RKF founder, chairman and CEO Robert K. Futterman worked to put merger talk to rest when he spoke EXCLUSIVELY to GlobeSt.com yesterday on the first full day of ICSC’s national deal making conference, while also discussing the state of affairs for the retail sector and what’s ahead for his firm.

GlobeSt.com: What’s your take on ICSC so far?

Futterman: There’s a lot of buzz and high attendance; our whole team is booked solid. A lot of the new projects are here in New York City: South Street Seaport, Hudson Yards, Westfields and more, so that’s sparking residential development and there’s a great deal going on. We have over 300 listings in the tri- state area.

GlobeSt.com: What trends are you seeing in the marketplace?

Futterman: Right now, there is too much space and not enough tenants. We need a little rent adjustment because in urban markets, investors look for rent growth.

That could happen in the first half of 2016 and I think we’ll see about a 10% increase in the better markets because they are getting flooded with residential development, new hotels, restaurants and tourism.

People get worried about online shopping but it’s a small percentage of sales, and omni-channel marketing creates opportunities for brick-and-mortar retail to promote products.

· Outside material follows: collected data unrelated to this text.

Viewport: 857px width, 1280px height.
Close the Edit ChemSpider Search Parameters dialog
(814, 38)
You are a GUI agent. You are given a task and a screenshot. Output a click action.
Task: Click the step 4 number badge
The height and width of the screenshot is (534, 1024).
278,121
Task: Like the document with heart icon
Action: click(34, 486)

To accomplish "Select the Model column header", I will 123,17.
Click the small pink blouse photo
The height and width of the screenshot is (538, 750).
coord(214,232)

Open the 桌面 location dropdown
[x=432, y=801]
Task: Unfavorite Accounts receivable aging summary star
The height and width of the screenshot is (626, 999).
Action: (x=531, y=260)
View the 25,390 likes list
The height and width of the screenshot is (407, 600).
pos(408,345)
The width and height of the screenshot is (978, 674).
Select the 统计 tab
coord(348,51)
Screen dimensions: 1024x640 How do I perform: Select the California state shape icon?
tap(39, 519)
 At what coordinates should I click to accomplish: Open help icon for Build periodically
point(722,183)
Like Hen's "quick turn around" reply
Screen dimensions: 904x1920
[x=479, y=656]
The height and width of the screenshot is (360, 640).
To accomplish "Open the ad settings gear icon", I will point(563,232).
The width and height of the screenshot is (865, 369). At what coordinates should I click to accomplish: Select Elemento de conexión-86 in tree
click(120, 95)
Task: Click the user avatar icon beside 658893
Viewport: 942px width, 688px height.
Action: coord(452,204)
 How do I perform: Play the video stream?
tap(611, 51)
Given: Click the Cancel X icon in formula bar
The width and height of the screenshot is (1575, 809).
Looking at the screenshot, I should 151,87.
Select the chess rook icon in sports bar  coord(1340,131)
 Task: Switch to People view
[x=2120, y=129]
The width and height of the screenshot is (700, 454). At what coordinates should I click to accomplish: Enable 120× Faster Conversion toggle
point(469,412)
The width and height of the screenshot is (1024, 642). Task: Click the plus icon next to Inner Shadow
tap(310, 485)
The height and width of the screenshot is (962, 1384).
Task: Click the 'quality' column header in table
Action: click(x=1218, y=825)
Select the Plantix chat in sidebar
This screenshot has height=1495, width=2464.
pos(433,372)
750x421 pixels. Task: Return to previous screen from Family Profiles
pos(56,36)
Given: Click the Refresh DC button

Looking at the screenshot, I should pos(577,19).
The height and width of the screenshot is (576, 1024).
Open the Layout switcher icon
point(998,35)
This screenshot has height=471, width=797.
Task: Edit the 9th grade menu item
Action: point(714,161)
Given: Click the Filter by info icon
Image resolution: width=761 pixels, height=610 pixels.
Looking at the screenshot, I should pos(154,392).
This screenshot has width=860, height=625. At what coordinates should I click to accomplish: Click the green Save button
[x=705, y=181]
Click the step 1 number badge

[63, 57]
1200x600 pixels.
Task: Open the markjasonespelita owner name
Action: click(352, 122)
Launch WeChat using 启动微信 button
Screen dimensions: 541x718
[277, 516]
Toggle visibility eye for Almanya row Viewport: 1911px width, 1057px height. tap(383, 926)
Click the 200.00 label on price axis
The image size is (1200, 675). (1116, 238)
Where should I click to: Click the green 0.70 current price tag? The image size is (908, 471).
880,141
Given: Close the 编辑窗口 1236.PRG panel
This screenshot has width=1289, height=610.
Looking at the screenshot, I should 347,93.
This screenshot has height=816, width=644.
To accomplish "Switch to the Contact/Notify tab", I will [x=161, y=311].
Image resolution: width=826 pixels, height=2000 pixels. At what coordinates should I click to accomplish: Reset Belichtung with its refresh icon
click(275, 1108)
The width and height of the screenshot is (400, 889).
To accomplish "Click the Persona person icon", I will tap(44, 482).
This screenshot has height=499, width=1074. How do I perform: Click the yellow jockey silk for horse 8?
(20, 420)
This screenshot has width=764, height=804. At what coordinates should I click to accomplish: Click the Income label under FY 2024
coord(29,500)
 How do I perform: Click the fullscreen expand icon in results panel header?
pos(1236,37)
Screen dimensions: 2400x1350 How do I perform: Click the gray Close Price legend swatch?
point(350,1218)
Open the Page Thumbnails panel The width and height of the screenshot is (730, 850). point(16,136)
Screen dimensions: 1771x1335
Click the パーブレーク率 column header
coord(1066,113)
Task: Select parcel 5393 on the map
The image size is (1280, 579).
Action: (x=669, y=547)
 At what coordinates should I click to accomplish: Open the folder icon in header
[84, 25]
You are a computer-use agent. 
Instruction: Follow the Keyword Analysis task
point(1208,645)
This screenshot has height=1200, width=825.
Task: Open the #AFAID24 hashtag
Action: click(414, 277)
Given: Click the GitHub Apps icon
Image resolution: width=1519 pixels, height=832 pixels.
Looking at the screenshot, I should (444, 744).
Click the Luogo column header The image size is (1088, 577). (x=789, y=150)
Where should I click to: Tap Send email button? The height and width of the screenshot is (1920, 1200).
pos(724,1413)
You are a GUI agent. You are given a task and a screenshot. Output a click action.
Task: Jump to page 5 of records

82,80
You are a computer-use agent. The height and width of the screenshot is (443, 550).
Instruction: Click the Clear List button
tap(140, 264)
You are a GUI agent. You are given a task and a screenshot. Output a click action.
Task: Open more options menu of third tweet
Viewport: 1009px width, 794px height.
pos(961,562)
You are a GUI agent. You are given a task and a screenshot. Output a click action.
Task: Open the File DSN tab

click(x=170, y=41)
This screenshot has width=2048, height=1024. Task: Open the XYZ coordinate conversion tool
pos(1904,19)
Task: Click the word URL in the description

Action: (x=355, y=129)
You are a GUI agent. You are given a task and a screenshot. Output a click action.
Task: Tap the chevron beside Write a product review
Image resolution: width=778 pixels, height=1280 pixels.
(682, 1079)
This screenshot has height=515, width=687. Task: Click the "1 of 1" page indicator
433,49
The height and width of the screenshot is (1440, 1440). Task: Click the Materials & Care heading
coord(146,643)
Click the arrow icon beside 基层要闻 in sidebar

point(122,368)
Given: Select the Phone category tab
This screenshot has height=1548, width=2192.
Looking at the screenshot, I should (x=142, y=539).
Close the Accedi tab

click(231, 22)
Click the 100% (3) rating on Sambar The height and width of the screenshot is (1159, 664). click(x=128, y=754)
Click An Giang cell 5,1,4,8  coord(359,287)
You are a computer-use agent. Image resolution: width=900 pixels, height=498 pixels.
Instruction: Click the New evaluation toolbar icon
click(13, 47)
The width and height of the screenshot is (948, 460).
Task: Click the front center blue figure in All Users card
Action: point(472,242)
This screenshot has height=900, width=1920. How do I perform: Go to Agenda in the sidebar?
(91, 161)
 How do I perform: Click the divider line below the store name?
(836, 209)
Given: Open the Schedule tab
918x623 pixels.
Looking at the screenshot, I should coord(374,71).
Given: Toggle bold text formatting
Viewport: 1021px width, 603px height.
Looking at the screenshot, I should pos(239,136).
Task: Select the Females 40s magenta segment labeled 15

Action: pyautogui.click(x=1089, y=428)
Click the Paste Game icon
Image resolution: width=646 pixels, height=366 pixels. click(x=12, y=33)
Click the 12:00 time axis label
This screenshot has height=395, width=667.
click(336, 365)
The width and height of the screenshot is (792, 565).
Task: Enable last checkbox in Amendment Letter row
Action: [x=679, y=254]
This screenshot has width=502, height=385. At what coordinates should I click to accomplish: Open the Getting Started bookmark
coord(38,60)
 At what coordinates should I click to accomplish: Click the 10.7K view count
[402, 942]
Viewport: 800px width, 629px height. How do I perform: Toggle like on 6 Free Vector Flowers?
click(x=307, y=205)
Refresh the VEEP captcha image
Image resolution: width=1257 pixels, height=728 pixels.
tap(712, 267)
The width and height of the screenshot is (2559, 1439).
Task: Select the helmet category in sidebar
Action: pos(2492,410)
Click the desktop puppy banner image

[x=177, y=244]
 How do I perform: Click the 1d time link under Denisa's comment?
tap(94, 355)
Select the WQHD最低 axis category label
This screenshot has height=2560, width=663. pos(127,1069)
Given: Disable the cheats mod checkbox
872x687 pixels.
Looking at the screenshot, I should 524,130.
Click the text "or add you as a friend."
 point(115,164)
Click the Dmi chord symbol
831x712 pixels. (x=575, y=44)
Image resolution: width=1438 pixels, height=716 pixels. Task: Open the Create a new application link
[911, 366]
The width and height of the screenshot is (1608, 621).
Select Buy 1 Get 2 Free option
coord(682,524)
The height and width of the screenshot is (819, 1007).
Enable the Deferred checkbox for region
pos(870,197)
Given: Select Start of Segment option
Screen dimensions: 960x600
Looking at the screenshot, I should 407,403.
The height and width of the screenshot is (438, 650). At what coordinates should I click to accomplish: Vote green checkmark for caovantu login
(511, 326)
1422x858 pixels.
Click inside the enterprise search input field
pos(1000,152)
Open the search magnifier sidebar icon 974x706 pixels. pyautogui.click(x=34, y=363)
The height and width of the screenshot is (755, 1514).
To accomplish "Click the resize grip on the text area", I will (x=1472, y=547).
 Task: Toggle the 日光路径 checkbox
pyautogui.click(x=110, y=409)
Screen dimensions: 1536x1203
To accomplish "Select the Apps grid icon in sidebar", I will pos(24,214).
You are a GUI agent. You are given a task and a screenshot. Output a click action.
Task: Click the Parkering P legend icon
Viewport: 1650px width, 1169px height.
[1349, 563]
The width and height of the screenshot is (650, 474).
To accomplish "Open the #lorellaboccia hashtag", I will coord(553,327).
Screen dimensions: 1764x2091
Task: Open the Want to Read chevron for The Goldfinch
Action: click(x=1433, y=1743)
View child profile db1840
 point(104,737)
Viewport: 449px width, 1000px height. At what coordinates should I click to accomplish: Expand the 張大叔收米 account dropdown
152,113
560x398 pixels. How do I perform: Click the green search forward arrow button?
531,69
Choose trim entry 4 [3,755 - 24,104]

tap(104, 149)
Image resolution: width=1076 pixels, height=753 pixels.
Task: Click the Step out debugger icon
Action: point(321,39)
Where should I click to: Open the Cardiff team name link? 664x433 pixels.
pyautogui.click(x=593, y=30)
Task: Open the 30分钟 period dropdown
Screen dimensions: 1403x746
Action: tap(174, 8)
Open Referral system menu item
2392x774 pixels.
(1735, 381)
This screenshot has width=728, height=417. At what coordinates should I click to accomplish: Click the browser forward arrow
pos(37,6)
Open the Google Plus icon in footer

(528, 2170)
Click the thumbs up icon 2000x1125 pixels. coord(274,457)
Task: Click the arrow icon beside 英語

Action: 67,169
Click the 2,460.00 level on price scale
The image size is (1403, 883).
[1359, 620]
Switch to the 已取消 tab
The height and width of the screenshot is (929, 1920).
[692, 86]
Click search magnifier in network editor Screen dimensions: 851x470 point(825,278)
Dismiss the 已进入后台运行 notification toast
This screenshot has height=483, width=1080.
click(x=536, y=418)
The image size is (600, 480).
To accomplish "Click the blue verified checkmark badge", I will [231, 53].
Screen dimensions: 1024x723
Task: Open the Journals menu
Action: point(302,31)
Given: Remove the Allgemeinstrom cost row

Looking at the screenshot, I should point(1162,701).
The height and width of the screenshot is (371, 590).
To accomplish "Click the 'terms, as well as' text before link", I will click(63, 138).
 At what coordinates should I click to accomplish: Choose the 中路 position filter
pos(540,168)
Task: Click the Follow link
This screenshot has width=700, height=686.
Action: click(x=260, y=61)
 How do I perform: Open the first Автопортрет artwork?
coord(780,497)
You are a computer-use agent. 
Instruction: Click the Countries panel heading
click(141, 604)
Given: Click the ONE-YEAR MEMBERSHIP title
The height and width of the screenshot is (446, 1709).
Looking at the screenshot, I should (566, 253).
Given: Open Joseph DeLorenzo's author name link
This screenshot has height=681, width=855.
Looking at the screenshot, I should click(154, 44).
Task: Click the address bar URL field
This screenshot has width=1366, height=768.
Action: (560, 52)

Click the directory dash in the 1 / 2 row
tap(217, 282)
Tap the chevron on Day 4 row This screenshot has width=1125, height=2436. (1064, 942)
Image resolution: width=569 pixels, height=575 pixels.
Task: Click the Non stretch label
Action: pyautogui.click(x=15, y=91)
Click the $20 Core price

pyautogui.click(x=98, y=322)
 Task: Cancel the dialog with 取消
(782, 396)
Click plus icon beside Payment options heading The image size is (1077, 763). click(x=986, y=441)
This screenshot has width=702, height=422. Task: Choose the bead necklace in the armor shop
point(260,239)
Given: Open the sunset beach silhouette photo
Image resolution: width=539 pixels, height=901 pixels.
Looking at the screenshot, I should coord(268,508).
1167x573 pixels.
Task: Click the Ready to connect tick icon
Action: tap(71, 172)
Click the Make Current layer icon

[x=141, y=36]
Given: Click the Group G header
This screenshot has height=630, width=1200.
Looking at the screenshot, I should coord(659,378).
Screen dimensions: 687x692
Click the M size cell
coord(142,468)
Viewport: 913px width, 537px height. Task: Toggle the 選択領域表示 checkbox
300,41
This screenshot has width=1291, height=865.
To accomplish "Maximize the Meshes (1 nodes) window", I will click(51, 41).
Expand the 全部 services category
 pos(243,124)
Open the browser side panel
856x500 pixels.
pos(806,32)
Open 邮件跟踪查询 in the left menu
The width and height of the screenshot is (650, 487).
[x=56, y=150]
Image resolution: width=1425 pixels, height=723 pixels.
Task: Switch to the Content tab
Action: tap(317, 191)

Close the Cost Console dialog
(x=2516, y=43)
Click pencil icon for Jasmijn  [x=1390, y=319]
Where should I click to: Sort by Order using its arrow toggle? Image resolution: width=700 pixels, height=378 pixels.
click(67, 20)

All of the online companies will create stores—like Amazon did in Seattle—because they want to show off future merchandise.

In terms of recent terrorist events, it’s definitely a concern—everyone feels it. But we can’t be afraid.

GlobeSt.com: There’ve been rumors about RKF being acquired, with the latest one having featured Colliers as the likely buyer. Are you looking for a parent company?

Futterman: We’re often contacted but we’re fiercely independent and don’t see the advantages to merging with someone at this time.

We’re bucking the consolidation trend due to how we operate. We’ve always grown organically—both in New York and other cities—through people who want to join us. Our platform is about sharing resources internally; there’s a lot of information traded between our tenant and landlord brokers. Retail divisions sometimes get treated like stepchildren in big companies but we have a boutique culture.

GlobeSt.com: What are some of your current projects?

Futterman: Here in New York, there’s the Seaport, One Wall Street and the Sony building. In Miami there’s the Atlas Plaza in the Design District; 360 North Michigan Ave. in Chicago; the Miracle Mile shops in Las Vegas, at Planet Hollywood and in Los Angeles, 801 South Broadway (a planned mixe-use development known as the Broadway Trade Center).

GlobeSt.com: What types of retail and areas of the world are you focused on?

Futterman: We’re focused on urban retail markets, that’s what differentiates us. Our growth plan is to expand our existing offices, as we’ve recently done in New York and Miami, and are doing in Los Angeles and Chicago. We have one office in New York City now but we’ll probably consider opening an office in Brooklyn because of all the activity there.

We have our eye on other cities too, like Boston and Washington, DC. It’s all driven by finding people who fit into the RKF boutique culture.

GlobeSt.com: Will you be working to grow your services in the future?

Futterman: We’re working to grow our investment sales division because that has a competitive landscape in urban markets. We want to help our existing clients when they’re underwriting acquisitions as well as bring them off market deals. We already have so many eyes, ears and legs in the market and that matches up well with investment sales.

Our other area of opportunity is in consulting, especially to people in the restaurant business who we’re already representing as brokers. For example, there are brands which are mature in Europe that need to come to the US, and we can help them figure out how to open doors, replenish inventory etc.

GlobeSt.com: It’s clear you grow through adding people. What’s the goal on that front?

Futterman: We have about 150 people and we’ll easily get to 200 people by 2020. You can make more money with us than another firm because we’re strictly retail. Commercial leasing is a great business but I’m not sure what the growth opportunities are there for young people.